*** Block opens ***

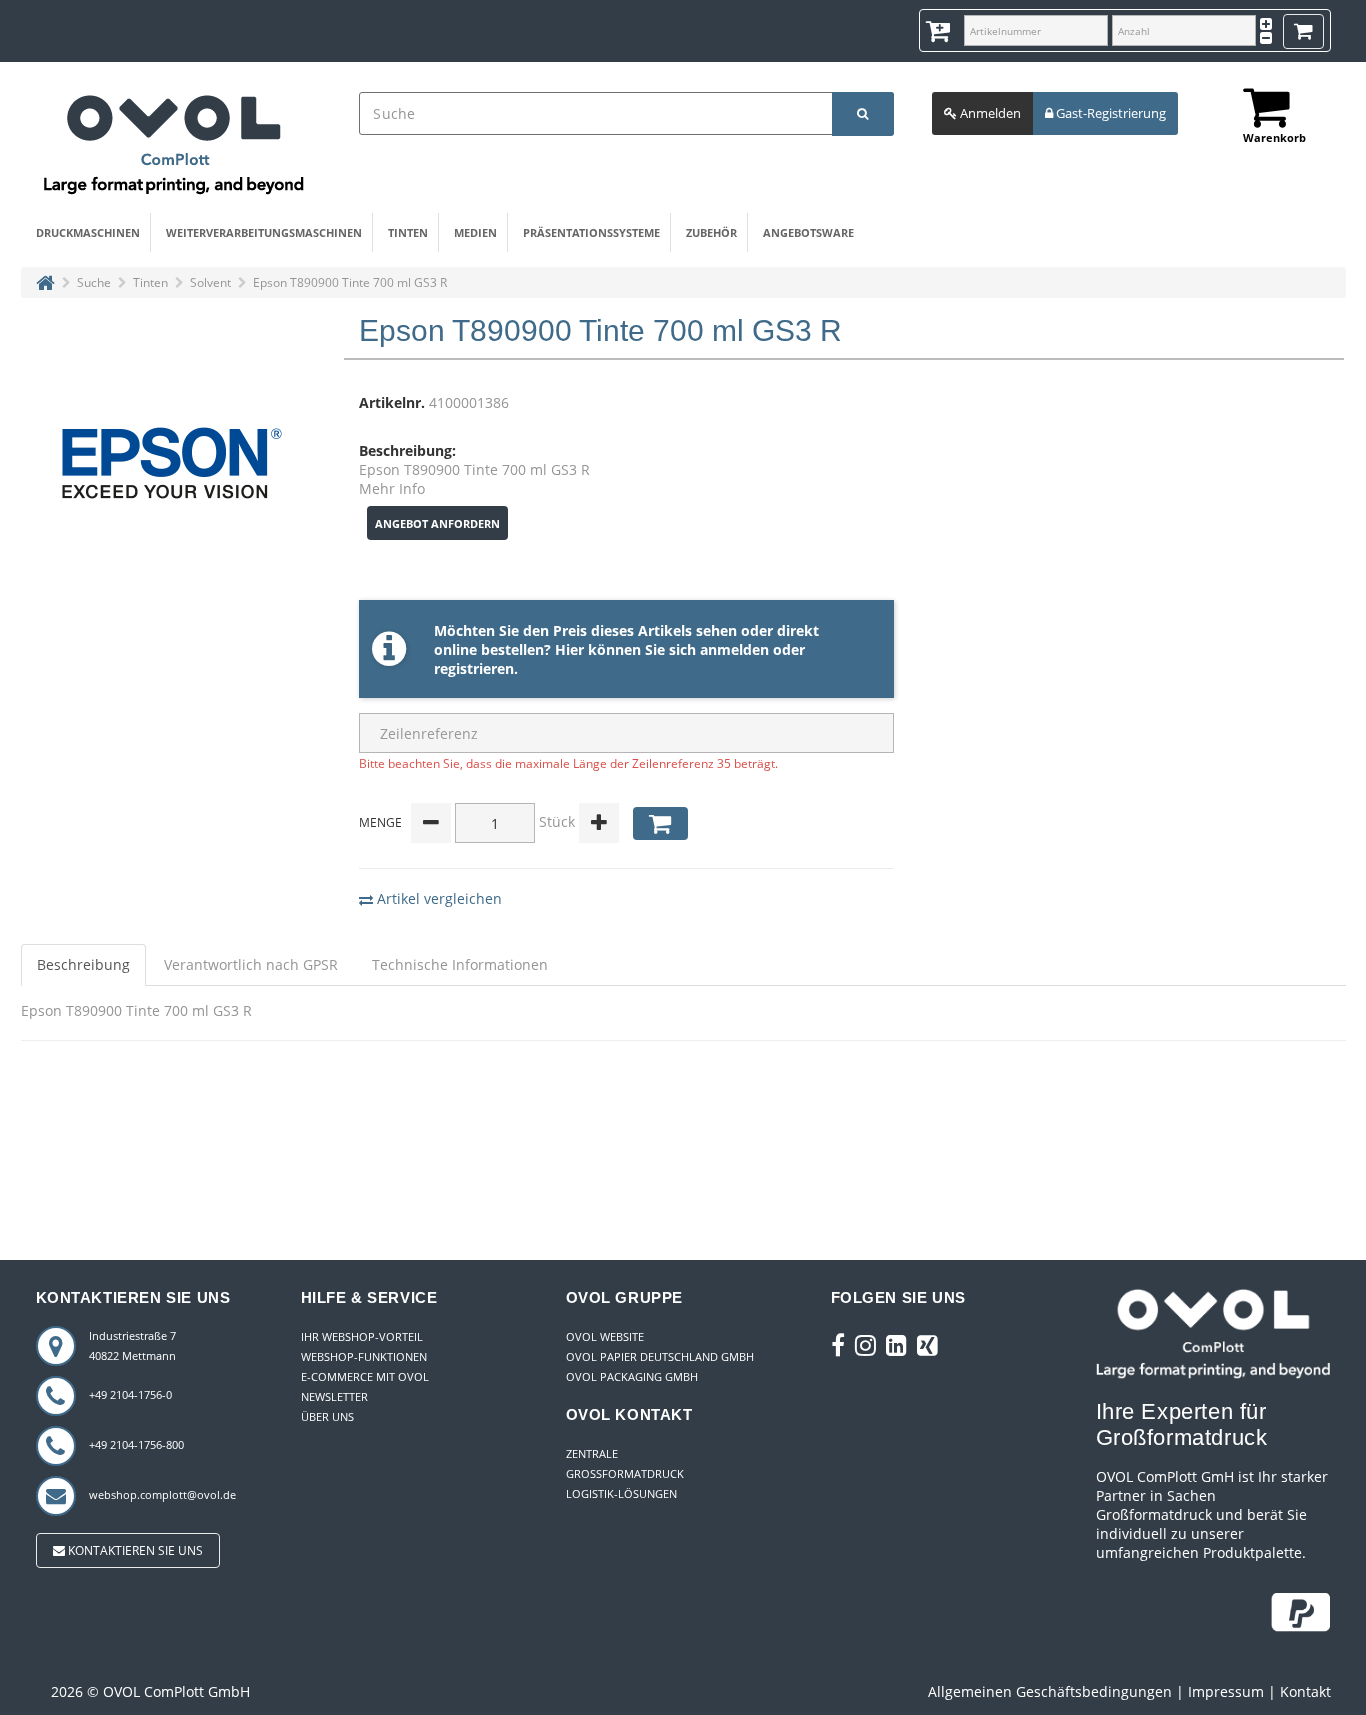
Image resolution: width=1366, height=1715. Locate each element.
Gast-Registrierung (1109, 113)
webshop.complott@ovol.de (162, 1494)
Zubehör (711, 232)
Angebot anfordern (437, 523)
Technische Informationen (460, 964)
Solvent (210, 282)
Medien (475, 232)
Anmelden (989, 113)
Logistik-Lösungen (621, 1493)
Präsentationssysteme (591, 232)
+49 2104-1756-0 (130, 1394)
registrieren (474, 668)
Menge (380, 822)
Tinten (408, 232)
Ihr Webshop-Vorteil (362, 1336)
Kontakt (1305, 1691)
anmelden (734, 649)
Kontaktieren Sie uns (134, 1550)
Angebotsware (808, 232)
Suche (94, 282)
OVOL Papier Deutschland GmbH (660, 1356)
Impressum (1226, 1691)
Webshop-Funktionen (364, 1356)
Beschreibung (83, 964)
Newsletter (334, 1396)
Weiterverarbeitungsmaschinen (264, 232)
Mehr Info (392, 488)
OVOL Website (605, 1336)
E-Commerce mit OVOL (365, 1376)
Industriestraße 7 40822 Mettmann (132, 1345)
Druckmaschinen (88, 232)
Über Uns (327, 1416)
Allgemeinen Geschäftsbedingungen (1050, 1691)
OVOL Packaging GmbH (632, 1376)
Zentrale (592, 1453)
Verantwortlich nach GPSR (251, 964)
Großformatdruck (625, 1473)
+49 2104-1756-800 (136, 1444)
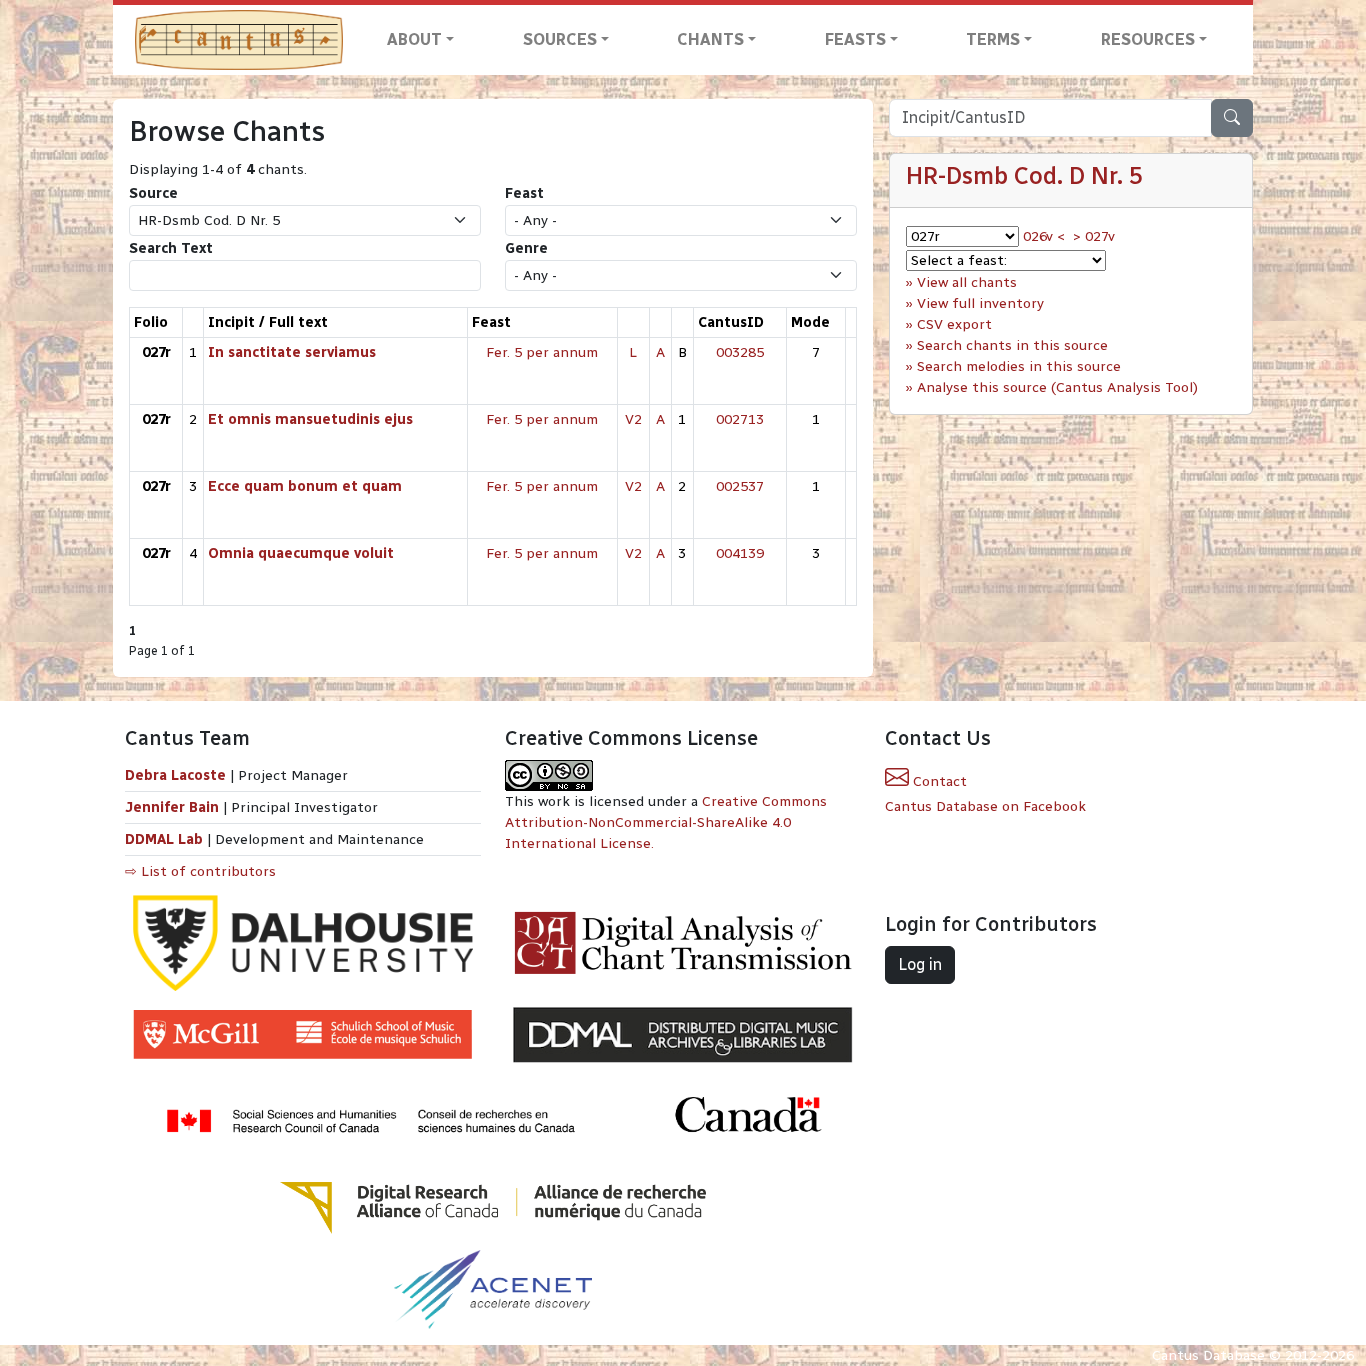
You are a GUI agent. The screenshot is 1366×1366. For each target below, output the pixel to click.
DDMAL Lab (164, 839)
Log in (920, 964)
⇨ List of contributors (200, 871)
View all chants (967, 282)
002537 (740, 486)
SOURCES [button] (560, 39)
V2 (633, 419)
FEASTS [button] (855, 39)
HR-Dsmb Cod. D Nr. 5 (1024, 175)
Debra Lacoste (175, 775)
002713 (740, 419)
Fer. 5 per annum (542, 352)
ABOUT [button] (414, 39)
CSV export (954, 324)
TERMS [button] (993, 39)
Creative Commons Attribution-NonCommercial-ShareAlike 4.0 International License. (666, 822)
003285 (740, 352)
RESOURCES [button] (1148, 39)
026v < (1044, 236)
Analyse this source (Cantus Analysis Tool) (1057, 387)
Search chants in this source (1012, 345)
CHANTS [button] (710, 39)
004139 (740, 553)
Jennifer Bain (174, 807)
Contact (938, 781)
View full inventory (980, 303)
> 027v (1094, 236)
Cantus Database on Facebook (985, 806)
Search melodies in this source (1019, 366)
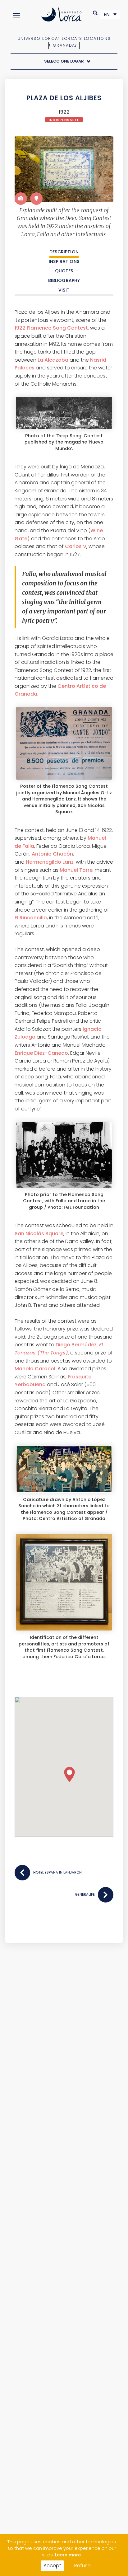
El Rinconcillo (31, 917)
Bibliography (64, 280)
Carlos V (75, 546)
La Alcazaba (53, 360)
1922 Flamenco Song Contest (51, 327)
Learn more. (68, 2555)
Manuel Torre (76, 870)
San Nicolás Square (39, 1233)
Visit (64, 290)
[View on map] (36, 198)
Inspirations (64, 261)
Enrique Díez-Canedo (41, 1053)
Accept (52, 2565)
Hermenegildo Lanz (50, 862)
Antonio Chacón (52, 853)
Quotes (64, 271)
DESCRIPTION (64, 252)
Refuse (82, 2565)
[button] (95, 13)
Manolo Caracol (35, 1368)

*** Block closes ***

### PROMPT
Print the material in full and exactly, minus the pictures.

### RESPONSE AREA
Image resolution: width=1366, height=1715. Locate each element.
Gast-Registrierung (1109, 113)
webshop.complott@ovol.de (162, 1494)
Zubehör (711, 232)
Angebot anfordern (437, 523)
Technische Informationen (460, 964)
Solvent (210, 282)
Medien (475, 232)
Anmelden (989, 113)
Logistik-Lösungen (621, 1493)
Präsentationssysteme (591, 232)
+49 2104-1756-0 (130, 1394)
registrieren (474, 668)
Menge (380, 822)
Tinten (408, 232)
Ihr Webshop-Vorteil (362, 1336)
Kontakt (1305, 1691)
anmelden (734, 649)
Kontaktieren Sie uns (134, 1550)
Angebotsware (808, 232)
Suche (94, 282)
OVOL Papier Deutschland GmbH (660, 1356)
Impressum (1226, 1691)
Webshop-Funktionen (364, 1356)
Beschreibung (83, 964)
Newsletter (334, 1396)
Weiterverarbeitungsmaschinen (264, 232)
Mehr Info (392, 488)
OVOL Website (605, 1336)
E-Commerce mit OVOL (365, 1376)
Industriestraße 7 40822 Mettmann (132, 1345)
Druckmaschinen (88, 232)
Über Uns (327, 1416)
Allgemeinen Geschäftsbedingungen (1050, 1691)
OVOL Packaging GmbH (632, 1376)
Zentrale (592, 1453)
Verantwortlich nach GPSR (251, 964)
Großformatdruck (625, 1473)
+49 2104-1756-800 (136, 1444)
You are a GUI agent. The screenshot is 1366×1366. For each target below, output the pixel to click.
DDMAL Lab (164, 839)
Log in (920, 964)
⇨ List of contributors (200, 871)
View all chants (967, 282)
002537 (740, 486)
SOURCES [button] (560, 39)
V2 (633, 419)
FEASTS [button] (855, 39)
HR-Dsmb Cod. D Nr. 5 (1024, 175)
Debra Lacoste (175, 775)
002713 (740, 419)
Fer. 5 per annum (542, 352)
ABOUT [button] (414, 39)
CSV export (954, 324)
TERMS [button] (993, 39)
Creative Commons Attribution-NonCommercial-ShareAlike 4.0 International License. (666, 822)
003285 (740, 352)
RESOURCES [button] (1148, 39)
026v < (1044, 236)
Analyse this source (Cantus Analysis Tool) (1057, 387)
Search chants in this source (1012, 345)
CHANTS [button] (710, 39)
004139 (740, 553)
Jennifer Bain (174, 807)
Contact (938, 781)
View full inventory (980, 303)
> 027v (1094, 236)
Cantus Database on Facebook (985, 806)
Search melodies in this source (1019, 366)
El Rinconcillo (31, 917)
Bibliography (64, 280)
Carlos V (75, 546)
La Alcazaba (53, 360)
1922 Flamenco Song Contest (51, 327)
Learn more. (68, 2555)
Manuel Torre (76, 870)
San Nicolás Square (39, 1233)
Visit (64, 290)
[View on map] (36, 198)
Inspirations (64, 261)
Enrique Díez-Canedo (41, 1053)
Accept (52, 2565)
Hermenegildo Lanz (50, 862)
Antonio Chacón (52, 853)
Quotes (64, 271)
DESCRIPTION (64, 252)
Refuse (82, 2565)
[button] (95, 13)
Manolo Caracol (35, 1368)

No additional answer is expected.